Exclude any images and output the remaining records exactly.

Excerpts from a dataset
· · · · · · ·
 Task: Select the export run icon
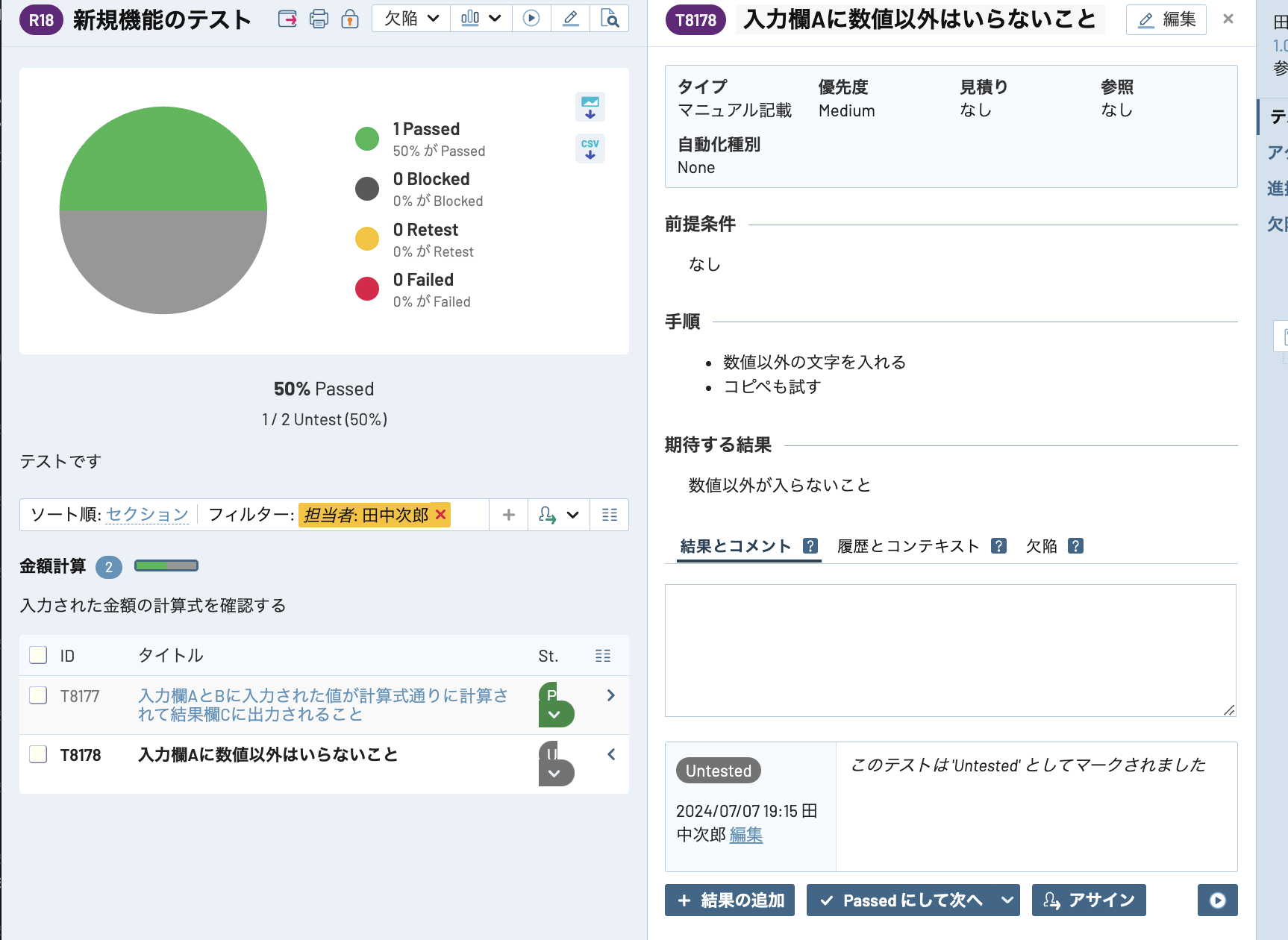(x=287, y=19)
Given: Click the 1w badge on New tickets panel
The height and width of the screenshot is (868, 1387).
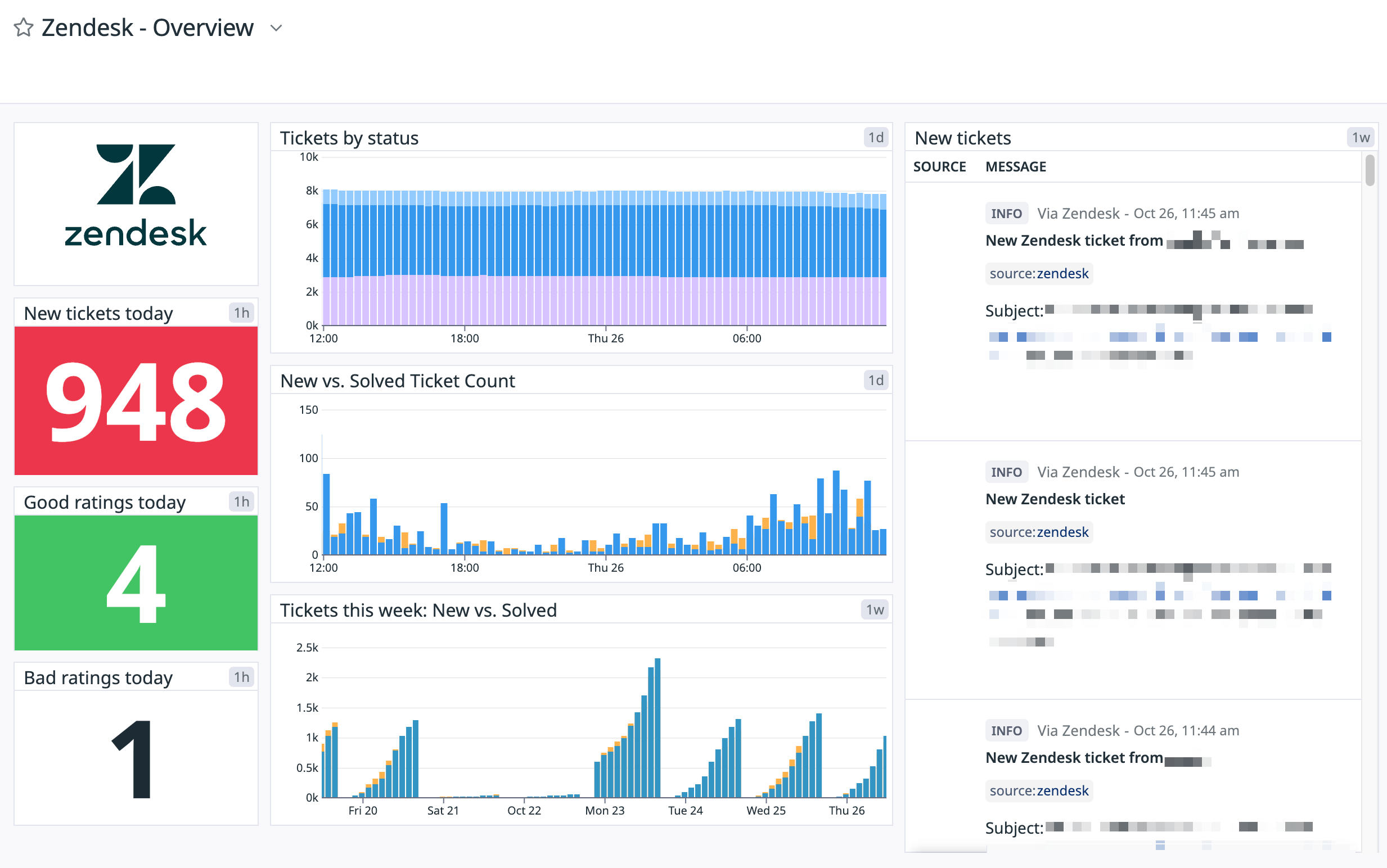Looking at the screenshot, I should tap(1360, 138).
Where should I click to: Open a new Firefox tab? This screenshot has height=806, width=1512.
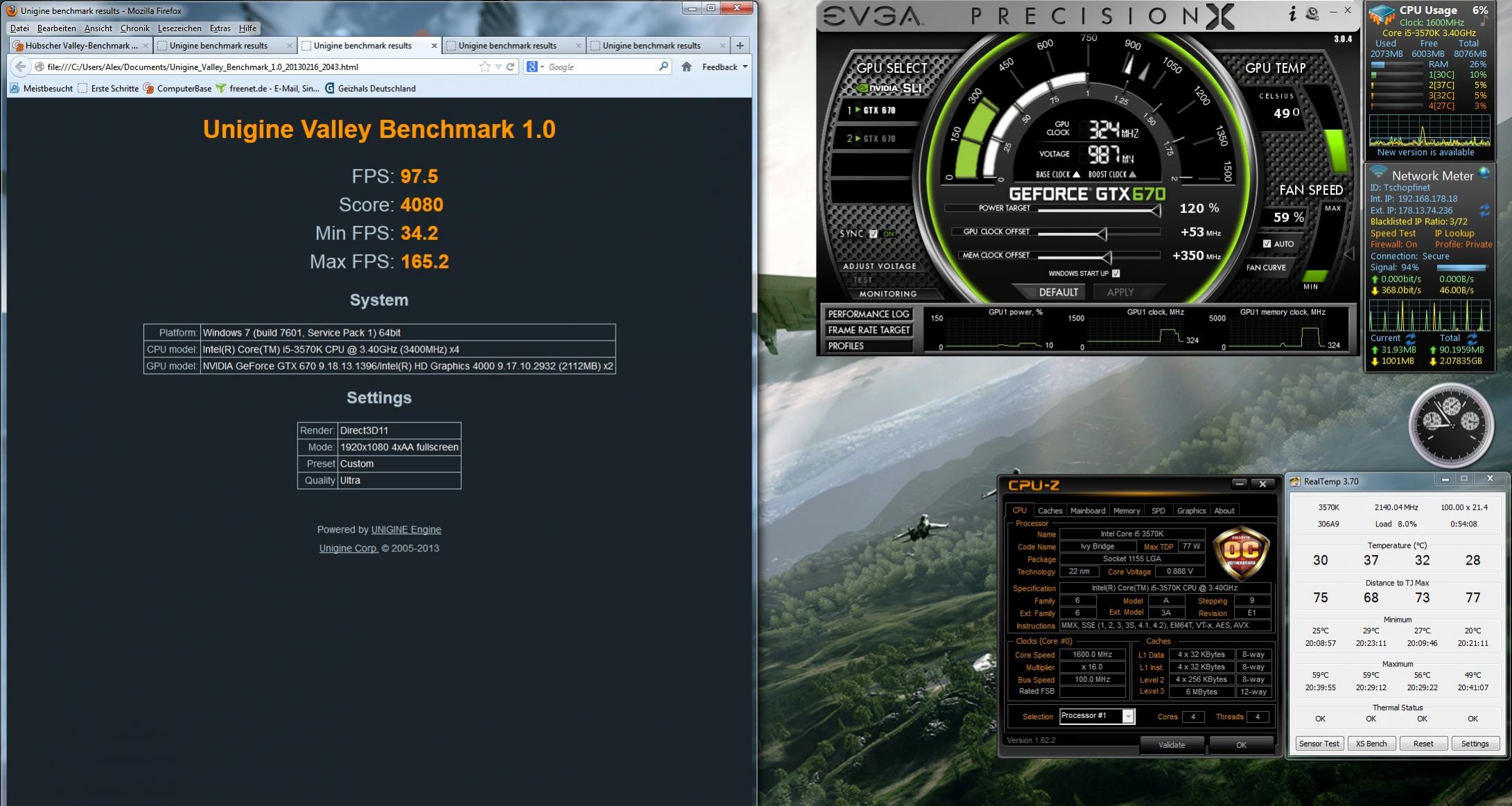tap(740, 46)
· · · · · · ·
→ **Your solution**
 Task: Select the export run icon
(x=287, y=19)
Given: Click the 1w badge on New tickets panel
The height and width of the screenshot is (868, 1387).
Looking at the screenshot, I should tap(1360, 138).
Where should I click to: Open a new Firefox tab? This screenshot has height=806, width=1512.
tap(740, 46)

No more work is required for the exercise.